**Problem to solve**:
Rewrite the stretch of the listing from the line containing "Click the command" through the line containing "(x=519, y=110)", putting "Goal" wherever "Instruction" appears and leaving everything else as it is.

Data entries
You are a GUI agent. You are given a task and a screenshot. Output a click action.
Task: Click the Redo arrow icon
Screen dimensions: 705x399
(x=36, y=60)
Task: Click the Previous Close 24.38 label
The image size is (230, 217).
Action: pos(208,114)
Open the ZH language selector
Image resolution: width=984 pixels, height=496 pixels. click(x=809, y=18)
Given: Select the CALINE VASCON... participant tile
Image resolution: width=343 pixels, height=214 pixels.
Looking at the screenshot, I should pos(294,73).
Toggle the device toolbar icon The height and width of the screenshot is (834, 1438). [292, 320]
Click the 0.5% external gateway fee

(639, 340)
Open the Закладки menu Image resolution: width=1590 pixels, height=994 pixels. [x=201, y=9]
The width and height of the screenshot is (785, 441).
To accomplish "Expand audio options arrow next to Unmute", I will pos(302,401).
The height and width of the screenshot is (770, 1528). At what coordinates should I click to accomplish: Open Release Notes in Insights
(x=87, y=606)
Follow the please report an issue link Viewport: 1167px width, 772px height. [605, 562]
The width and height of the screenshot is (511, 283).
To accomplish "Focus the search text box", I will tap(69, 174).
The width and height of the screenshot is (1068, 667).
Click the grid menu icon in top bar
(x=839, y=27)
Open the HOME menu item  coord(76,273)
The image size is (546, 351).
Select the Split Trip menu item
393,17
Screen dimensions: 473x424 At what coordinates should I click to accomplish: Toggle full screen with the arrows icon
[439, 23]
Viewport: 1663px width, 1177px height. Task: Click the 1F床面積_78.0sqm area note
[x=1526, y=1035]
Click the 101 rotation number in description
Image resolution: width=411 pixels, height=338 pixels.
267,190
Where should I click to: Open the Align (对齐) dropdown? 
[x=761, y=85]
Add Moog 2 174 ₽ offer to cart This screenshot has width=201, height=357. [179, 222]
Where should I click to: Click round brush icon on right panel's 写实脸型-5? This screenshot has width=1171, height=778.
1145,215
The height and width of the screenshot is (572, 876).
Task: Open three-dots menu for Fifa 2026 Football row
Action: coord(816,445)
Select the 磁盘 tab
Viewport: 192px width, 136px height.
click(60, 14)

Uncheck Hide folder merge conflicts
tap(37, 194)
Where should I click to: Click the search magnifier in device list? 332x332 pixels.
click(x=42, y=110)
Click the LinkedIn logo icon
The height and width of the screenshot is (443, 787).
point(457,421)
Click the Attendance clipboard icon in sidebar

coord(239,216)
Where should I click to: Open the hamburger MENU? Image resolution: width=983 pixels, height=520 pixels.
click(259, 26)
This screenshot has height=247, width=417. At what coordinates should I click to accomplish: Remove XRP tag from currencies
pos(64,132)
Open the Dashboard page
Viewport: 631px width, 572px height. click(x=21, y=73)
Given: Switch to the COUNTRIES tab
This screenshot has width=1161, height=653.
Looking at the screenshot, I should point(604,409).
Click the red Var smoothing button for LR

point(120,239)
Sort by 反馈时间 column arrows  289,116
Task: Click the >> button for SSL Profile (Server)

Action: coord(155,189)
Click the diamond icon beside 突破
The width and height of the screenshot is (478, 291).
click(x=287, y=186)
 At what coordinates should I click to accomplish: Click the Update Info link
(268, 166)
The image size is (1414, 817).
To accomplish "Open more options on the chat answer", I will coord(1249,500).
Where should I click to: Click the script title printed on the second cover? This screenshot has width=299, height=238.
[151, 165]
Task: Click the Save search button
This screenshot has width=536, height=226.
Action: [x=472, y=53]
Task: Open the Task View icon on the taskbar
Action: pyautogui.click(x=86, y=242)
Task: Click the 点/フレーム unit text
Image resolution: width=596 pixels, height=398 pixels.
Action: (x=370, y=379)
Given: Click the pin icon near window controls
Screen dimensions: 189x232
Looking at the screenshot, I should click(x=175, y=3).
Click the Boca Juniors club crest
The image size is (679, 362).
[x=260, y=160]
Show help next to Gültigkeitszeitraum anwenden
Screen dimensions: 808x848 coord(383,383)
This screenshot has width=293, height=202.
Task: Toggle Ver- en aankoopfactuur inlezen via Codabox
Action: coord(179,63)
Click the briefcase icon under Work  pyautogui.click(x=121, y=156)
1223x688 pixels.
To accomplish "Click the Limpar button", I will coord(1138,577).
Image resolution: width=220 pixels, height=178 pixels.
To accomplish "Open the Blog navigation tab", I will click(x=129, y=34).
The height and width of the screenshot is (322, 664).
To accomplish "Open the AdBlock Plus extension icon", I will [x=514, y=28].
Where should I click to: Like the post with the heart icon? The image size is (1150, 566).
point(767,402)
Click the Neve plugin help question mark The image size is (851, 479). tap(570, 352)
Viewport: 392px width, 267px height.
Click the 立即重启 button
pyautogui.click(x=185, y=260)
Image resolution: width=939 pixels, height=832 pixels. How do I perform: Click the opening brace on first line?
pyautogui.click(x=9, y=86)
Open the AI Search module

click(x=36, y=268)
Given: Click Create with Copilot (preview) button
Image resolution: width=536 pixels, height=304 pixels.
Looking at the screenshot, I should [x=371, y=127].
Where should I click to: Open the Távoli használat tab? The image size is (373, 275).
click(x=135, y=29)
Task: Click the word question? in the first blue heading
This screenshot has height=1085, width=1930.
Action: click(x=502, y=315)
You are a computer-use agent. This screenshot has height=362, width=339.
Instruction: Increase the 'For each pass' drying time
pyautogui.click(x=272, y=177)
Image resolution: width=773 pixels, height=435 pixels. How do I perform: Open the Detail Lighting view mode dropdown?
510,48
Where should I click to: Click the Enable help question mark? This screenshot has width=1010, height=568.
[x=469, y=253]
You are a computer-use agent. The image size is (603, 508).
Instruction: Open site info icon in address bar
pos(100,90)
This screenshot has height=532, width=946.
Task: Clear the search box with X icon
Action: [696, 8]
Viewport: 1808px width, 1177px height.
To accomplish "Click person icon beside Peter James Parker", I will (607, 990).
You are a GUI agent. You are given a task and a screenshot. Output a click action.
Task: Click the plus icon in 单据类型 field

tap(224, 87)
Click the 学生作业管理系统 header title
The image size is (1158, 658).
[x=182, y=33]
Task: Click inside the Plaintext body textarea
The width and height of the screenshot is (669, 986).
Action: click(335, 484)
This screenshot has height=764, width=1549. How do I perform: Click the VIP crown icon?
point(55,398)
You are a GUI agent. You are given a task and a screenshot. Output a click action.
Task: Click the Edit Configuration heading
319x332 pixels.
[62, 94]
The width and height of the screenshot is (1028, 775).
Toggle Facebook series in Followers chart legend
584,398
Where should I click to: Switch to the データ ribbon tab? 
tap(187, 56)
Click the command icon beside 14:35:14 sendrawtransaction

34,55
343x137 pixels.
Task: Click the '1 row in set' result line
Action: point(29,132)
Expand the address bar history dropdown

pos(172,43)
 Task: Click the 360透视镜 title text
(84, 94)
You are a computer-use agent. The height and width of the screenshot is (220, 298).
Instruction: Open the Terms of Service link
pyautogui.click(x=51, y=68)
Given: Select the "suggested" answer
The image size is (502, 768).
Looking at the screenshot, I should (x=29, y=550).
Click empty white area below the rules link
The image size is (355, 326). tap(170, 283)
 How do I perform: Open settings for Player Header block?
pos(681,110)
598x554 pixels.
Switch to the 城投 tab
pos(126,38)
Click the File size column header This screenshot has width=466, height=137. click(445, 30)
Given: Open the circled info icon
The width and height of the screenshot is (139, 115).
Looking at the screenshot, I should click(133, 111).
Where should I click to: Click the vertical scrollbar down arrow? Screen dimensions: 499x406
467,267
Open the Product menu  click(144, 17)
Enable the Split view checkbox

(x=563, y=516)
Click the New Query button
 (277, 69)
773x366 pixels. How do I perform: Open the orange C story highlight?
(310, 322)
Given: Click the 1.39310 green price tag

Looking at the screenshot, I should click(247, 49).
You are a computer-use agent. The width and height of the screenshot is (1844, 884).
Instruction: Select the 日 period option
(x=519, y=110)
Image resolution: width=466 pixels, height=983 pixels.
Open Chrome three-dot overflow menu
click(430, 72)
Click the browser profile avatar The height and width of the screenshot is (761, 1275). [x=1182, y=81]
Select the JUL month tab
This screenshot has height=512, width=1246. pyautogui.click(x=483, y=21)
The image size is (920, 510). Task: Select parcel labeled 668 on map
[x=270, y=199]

**Solution to this exercise**:
Click the command icon beside 14:35:14 sendrawtransaction

34,55
343x137 pixels.
Task: Click the '1 row in set' result line
Action: point(29,132)
Expand the address bar history dropdown

pos(172,43)
 Task: Click the 360透视镜 title text
(84, 94)
You are a computer-use agent. The height and width of the screenshot is (220, 298).
Goal: Open the Terms of Service link
pyautogui.click(x=51, y=68)
Given: Select the "suggested" answer
The image size is (502, 768).
Looking at the screenshot, I should (x=29, y=550).
Click empty white area below the rules link
The image size is (355, 326). tap(170, 283)
 How do I perform: Open settings for Player Header block?
pos(681,110)
598x554 pixels.
Switch to the 城投 tab
pos(126,38)
Click the File size column header This screenshot has width=466, height=137. click(445, 30)
Given: Open the circled info icon
The width and height of the screenshot is (139, 115).
Looking at the screenshot, I should click(133, 111).
Where should I click to: Click the vertical scrollbar down arrow? Screen dimensions: 499x406
467,267
Open the Product menu  click(144, 17)
Enable the Split view checkbox

(x=563, y=516)
Click the New Query button
 (277, 69)
773x366 pixels. How do I perform: Open the orange C story highlight?
(310, 322)
Given: Click the 1.39310 green price tag

Looking at the screenshot, I should click(247, 49).
You are a computer-use agent. The width and height of the screenshot is (1844, 884).
Goal: Select the 日 period option
(x=519, y=110)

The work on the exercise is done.